Sec. 2. It shall be obligatory on all schools, colleges and universities to keep in their libraries an adequate number of copies of the original and unexpurgated editions of the Noli Me Tangere and El Filibusterismo, as well as of Rizal's other works and biography. The said unexpurgated editions of the Noli Me Tangere and El Filibusterismo or their translations in English as well as other writings of Rizal shall be included in the list of approved books for required reading in all public or private schools, colleges and universities.

Sec. 3. The Board of National Education shall cause the translation of the Noli Me Tangere and El Filibusterismo, as well as other writings of Jose Rizal into English, Tagalog and the principal Philippine dialects; cause them to be printed in cheap, popular editions; and cause them to be distributed, free of charge, to persons desiring to read them, through the Purok organizations and Barrio Councils throughout the country.
In Section 1, the Rizal Law specifically requires that college level Rizal courses use as basic texts the original, unexpurgated (i.e. complete) versions in Spanish or in English translation.

In Section 2, the Rizal Law requires all schools to have in their libraries "adequate copies" of the Spanish or English versions of Rizal's writings, which are deemed to be included in the "approved lists for required reading" in all public and private schools.

In Section 3, the Rizal law says the government must make available free of charge to anyone popular editions of Rizal's works in English, Tagalog and the principal Philippine dialects.

But in a recent Petition to the Supreme Court regarding the use of English in education, one finds as a Cause of Action the following assertions:
9.4. Government and institutional studies have shown that children in the grade schools cannot learn how to read and write in English. Instead, it is the vernacular or Filipino, which is easy for them to understand, which will enable them to learn how to read and write and enable them to acquire the foundations of knowledge in the first few years of education.

9.5. The failure of Respondents to implement Filipino and the regional languages as the primary media of instruction has led to serious difficulties in learning among school children in elementary and high school, including herein Petitioner Minors, which has led to ineffective communication in the classrooms, low academic achievement, and high drop-out rate.
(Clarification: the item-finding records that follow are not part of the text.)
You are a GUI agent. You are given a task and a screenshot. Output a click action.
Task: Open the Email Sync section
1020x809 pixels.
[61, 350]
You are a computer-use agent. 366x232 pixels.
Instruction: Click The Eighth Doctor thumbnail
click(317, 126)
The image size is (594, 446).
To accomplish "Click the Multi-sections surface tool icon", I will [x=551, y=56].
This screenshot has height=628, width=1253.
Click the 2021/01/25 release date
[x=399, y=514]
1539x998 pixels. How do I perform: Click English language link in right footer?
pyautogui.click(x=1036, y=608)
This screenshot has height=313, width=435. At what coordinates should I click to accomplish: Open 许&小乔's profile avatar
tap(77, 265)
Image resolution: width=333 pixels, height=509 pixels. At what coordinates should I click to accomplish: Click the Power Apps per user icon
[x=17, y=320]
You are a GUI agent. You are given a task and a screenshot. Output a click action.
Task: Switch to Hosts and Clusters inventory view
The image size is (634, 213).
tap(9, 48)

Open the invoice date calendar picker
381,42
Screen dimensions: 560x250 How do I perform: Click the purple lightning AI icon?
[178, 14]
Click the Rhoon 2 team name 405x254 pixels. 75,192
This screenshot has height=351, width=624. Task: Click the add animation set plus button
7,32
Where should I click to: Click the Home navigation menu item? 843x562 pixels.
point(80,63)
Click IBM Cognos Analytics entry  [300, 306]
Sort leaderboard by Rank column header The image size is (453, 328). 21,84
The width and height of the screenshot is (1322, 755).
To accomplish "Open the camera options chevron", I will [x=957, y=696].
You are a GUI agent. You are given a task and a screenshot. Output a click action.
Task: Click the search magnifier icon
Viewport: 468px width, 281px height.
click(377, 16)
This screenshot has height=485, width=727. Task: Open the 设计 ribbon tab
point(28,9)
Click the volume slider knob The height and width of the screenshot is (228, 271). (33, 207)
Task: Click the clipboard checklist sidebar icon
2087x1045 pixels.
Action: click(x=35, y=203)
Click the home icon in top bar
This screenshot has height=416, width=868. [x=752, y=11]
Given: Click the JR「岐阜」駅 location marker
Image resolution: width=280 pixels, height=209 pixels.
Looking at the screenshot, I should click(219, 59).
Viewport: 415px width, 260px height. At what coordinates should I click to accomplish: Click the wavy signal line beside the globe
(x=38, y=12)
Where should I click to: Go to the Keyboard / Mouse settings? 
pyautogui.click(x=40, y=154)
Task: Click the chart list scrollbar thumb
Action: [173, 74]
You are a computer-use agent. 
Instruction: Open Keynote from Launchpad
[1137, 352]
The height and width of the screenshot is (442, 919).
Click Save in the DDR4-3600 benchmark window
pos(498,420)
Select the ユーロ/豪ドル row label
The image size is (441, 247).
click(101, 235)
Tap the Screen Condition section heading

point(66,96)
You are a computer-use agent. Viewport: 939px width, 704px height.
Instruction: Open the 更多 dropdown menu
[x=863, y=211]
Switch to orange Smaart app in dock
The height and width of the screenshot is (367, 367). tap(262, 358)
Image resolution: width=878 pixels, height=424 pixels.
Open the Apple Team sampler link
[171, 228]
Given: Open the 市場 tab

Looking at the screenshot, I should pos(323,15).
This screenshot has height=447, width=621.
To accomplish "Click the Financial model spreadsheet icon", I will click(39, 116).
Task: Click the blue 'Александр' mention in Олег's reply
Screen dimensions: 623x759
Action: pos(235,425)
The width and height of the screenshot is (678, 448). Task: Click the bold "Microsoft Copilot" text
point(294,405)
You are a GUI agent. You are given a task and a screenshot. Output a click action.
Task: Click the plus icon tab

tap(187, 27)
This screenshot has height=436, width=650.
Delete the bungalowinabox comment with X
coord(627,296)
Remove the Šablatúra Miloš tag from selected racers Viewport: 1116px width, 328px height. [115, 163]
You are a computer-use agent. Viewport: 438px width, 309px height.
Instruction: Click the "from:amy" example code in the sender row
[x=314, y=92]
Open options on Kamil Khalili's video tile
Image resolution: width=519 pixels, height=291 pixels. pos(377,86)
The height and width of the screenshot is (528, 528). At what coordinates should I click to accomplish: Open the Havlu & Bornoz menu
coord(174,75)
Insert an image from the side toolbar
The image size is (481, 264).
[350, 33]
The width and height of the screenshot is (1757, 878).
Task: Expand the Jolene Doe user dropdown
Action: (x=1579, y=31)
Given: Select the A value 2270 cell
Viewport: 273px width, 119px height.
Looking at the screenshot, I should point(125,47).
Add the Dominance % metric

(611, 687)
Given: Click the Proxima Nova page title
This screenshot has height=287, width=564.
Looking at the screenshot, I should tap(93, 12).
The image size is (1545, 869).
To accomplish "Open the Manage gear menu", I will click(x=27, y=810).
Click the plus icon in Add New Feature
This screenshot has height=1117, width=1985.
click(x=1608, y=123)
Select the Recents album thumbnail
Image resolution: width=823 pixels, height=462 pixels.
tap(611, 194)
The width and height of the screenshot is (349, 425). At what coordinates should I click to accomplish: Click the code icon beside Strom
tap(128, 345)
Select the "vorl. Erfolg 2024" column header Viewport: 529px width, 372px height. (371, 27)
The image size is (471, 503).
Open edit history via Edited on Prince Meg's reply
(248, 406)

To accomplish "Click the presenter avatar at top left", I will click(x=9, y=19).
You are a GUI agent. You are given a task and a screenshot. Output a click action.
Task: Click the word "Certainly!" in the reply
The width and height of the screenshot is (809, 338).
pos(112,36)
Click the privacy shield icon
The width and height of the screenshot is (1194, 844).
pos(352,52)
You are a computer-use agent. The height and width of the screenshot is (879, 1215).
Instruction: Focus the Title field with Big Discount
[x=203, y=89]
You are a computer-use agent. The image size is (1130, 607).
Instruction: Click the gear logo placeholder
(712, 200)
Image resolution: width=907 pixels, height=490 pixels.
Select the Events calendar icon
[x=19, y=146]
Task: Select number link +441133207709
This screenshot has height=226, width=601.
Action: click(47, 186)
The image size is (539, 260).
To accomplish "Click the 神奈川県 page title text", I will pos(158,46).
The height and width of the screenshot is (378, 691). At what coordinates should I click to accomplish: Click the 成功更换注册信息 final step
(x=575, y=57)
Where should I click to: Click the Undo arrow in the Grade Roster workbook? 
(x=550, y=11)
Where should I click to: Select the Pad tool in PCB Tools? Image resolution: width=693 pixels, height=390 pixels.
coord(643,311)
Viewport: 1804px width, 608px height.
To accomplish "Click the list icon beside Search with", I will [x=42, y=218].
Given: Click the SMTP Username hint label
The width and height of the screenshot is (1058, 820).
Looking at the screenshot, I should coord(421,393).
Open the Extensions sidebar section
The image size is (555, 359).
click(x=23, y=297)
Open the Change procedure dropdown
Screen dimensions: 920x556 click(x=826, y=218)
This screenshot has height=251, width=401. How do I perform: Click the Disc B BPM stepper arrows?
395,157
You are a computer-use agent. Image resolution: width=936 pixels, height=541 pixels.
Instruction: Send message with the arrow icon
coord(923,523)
9.9. Furthermore, the use in education of English alienates children from their own cultural heritage and will produce a generation of young people who have no cultural values and who lack the traditions that make for a nation's identity. This has beclouded the responsibility of Petitioner Minors to pass on the cultural heritage of our nation to the next generations. Such a grave responsibility can only be accomplished through the use of the national language in school.
On their face, several of the above statements are really far-fetched or are literally falsehoods. For example, it is most certainly not true that children in the grade schools cannot learn how to read and write in English. One wonders what government research proves this amazing claim.But what the heck? Petitioners blame the use of English as a medium of instruction for the high rate of functional illiteracy, emotional insecurity, feelings of ostracism, learning difficulties, low academic achievement and high drop-out rates in elementary school. English language use will allegedly produce a generation of young people who will have no cultural values or traditions that define their identity. Yet, after over one hundred years of the English language in Filipino society, one would think that English already IS a big part of the Filipino cultural heritage, unless we adopt a completely aboriginal conception of what constitutes cultural heritage.

If we are to adopt the attitude of the Petitioners in this case, however, we would have to throw the Rizal Law out with our Spanish and English-tainted cultural heritage.